Farage is a MAGA politician operating on British shores. To all intents and purposes, he is an agent of Trump’s regime trying to transport his agenda from Washington to Westminster.

The reasons for Farage’s America-obsession are multi-faceted. Some are ideological, and some are purely financial.

The showmanship of American politics also appeals to Farage. U.S. elections are gruesome spectacles of ego, money, and emotion. Corporate-funded attack adverts harangue voters and appeal to their worst instincts. Politicians are celebrities rewarded for sensationalism over substance.

This is Farage’s mode of politics. He’s bored by Britain’s village politics – potholes, planning meetings and parish disputes – one of the reasons why he’s rarely seen in his local constituency. On the few occasions that he does press the flesh with the general public, he’s almost always pictured with a pint in hand. My theory is that drinking is the only way he can stomach interacting with ordinary people.

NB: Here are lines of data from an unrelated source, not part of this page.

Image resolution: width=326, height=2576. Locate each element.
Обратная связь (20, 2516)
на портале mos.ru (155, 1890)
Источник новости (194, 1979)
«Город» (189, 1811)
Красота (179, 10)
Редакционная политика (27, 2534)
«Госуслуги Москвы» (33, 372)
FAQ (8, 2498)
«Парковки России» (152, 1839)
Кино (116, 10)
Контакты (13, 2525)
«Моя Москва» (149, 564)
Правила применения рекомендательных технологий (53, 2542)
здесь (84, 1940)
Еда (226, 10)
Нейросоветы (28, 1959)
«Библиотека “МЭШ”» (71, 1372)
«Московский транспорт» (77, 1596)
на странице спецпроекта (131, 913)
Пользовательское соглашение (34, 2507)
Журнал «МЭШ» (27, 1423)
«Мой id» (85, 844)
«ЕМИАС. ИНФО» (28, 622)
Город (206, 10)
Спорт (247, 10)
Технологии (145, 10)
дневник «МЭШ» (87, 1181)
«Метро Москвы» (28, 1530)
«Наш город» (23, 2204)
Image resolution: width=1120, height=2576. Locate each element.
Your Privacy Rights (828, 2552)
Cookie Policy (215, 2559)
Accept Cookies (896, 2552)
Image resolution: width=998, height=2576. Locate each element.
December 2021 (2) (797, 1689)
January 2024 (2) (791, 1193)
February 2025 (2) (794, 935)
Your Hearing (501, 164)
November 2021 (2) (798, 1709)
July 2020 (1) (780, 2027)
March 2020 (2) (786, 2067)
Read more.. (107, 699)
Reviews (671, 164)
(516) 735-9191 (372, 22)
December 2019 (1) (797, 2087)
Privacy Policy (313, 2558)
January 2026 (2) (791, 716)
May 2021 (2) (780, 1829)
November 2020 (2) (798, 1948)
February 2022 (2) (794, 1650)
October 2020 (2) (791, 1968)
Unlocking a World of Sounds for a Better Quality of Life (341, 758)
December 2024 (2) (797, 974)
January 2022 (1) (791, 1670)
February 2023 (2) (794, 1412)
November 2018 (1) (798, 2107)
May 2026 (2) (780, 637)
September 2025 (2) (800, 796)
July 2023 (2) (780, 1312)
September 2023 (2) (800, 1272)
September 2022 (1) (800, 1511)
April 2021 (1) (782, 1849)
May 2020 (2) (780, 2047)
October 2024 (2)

As his close ally Raheem Kassam told the New Statesman in December: “If England were the 51st state, Nigel Farage would be one of the senators.”

In this spirit, Reform’s annual conferences are more akin to MAGA rallies than the modest, humdrum affairs staged by other parties. Farage and his clan walk out on stage to turquoise fireworks as they try to put the assembled masses into a hypnotic trance through strobe lights and anti-immigrant diatribes.